The Securities and Exchange Commission’s enforcement agenda regularly includes charges of trading based on material nonpublic information about a clinical drug trial conducted to obtain FDA approval to market a new drug. Almost half of the recent cases have been accompanied by a criminal indictment. In an academic setting, researchers and those who advise them, unlike employees of public companies, are not generally given training about the risks of securities trading. Recent developments in the law might be applied in connection with clinical trial information in ways that would not have been foreseen until recently. It is time for a comprehensive analysis of how the law of insider trading may be applied to the important endeavor of clinical drug trials. Clinical trials should not be sullied by conflicts created by unlawful trading.
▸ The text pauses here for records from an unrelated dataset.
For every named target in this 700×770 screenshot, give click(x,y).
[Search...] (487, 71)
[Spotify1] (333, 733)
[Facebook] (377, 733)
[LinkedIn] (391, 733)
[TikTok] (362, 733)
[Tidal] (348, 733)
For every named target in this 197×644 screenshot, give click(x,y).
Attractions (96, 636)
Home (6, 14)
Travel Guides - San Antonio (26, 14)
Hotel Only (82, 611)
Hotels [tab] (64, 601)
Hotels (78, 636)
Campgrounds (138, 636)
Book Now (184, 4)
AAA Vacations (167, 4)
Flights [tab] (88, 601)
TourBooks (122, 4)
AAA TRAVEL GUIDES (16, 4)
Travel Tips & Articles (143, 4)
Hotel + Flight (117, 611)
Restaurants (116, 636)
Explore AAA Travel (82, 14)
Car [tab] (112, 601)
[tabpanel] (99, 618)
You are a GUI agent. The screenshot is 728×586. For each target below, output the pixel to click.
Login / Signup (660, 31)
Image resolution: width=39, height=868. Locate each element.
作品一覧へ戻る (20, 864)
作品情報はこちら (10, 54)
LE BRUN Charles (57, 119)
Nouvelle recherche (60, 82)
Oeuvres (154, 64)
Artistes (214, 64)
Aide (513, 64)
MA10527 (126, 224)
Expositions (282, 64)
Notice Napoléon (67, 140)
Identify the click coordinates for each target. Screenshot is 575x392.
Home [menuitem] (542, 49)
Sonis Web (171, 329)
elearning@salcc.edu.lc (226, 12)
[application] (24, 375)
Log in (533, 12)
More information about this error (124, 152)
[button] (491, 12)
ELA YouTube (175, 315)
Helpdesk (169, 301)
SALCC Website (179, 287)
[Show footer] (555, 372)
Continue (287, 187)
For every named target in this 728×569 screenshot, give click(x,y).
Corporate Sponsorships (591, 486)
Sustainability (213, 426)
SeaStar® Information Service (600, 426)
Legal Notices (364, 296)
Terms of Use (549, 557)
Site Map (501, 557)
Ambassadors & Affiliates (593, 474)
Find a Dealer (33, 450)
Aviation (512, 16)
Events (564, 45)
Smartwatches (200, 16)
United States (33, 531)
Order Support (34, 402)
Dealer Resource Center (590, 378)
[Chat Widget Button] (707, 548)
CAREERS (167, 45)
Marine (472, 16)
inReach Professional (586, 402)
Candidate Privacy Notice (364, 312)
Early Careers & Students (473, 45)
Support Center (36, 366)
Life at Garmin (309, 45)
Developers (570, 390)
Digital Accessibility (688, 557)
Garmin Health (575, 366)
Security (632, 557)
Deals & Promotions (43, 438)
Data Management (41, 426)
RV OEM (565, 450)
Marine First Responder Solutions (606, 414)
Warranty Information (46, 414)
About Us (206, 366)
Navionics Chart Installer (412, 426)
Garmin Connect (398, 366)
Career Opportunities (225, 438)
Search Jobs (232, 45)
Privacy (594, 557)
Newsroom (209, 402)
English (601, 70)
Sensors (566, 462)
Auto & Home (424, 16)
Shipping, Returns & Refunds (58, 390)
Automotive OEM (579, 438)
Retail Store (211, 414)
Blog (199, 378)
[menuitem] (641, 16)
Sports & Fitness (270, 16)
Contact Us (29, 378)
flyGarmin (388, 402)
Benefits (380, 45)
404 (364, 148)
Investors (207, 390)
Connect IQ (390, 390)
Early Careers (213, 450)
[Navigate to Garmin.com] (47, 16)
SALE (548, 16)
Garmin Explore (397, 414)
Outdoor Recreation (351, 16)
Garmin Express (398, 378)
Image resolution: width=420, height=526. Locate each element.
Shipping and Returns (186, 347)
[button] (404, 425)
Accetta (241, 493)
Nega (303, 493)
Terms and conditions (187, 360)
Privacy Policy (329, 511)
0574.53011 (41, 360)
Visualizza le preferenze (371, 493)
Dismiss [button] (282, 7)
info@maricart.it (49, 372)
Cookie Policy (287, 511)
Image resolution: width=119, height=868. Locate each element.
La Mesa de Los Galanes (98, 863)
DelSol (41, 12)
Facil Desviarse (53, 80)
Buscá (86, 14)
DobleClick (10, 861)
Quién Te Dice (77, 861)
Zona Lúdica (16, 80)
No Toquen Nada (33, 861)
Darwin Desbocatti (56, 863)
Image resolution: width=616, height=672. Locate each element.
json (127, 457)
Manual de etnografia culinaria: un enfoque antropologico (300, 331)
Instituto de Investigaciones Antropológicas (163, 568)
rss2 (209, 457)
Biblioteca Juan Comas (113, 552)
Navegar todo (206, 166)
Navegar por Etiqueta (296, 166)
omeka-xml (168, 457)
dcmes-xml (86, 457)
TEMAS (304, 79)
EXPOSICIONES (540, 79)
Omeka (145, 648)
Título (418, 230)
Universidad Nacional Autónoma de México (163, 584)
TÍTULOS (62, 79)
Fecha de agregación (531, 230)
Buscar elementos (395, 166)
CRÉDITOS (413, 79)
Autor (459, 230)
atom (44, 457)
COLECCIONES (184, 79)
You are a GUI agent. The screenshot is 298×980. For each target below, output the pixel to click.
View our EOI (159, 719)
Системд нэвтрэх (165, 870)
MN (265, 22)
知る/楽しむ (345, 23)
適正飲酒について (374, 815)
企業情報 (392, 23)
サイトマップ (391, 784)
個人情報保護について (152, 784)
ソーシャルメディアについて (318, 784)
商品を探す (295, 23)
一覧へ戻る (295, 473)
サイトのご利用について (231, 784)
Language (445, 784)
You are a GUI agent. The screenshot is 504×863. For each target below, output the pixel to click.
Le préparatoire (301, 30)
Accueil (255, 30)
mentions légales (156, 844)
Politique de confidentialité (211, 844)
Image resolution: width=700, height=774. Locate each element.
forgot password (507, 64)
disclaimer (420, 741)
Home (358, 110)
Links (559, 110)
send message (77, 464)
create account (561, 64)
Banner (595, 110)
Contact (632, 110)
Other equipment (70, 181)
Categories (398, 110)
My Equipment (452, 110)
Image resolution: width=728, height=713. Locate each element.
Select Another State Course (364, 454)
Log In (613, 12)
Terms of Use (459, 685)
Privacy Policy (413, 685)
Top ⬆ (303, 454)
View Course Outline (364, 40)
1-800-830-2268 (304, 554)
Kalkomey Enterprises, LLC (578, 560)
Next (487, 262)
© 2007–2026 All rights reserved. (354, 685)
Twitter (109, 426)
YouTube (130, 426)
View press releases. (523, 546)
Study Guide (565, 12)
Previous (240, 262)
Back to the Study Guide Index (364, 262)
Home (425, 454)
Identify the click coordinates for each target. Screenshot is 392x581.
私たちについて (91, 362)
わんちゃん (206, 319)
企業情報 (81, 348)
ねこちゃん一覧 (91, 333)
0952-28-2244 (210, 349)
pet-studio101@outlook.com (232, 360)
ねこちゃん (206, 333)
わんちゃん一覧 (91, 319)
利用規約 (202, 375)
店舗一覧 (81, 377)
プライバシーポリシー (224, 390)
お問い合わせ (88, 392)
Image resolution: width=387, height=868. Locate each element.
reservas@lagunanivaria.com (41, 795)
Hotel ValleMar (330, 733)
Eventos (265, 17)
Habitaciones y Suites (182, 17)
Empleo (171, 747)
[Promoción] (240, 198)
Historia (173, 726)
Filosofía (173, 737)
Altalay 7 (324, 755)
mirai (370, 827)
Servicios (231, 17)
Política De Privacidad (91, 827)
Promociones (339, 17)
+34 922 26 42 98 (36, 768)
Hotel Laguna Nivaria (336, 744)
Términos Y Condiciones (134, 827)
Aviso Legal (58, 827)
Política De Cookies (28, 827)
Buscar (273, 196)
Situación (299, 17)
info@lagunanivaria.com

This Article begins with the basic principles of insider trading, followed by a summary of how clinical trials are conducted and regulated. It then turns to the ways in which nonpublic information material to the stock price of the sponsor of the trial might be used to trade or tip. The analysis that follows identifies a number of situations where use or disclosure of material nonpublic information about a trial could be unlawful. Employees of sponsors of the trial, clinical investigators, and even the subjectsparticipating in a trial could run afoul of the prohibition on insider trading, such as when information has been used in breach of a confidentiality agreement or exchanged between an investigator and a trial participant, exchanged among trial participants, gleaned from attending medical conferences, and obtained in other settings specific to this industry. Presenting the full potential reach of the law facilitates taking steps to avoid violating the law. The analysis demonstrates that anyone involved in a clinical drug trial must be attuned to the risks of misusing material nonpublic information, including in scenarios not yet pursued by the SEC. By understanding the potential reach of the law, those involved in or who learn information about a specific trial can take steps to avoid or minimize the risk of liability. The Article concludes with recommendations to achieve this end. The Article thus presents a complete case study of an industry-specific application of insider trading law, with recommendations that can be applied to other industries.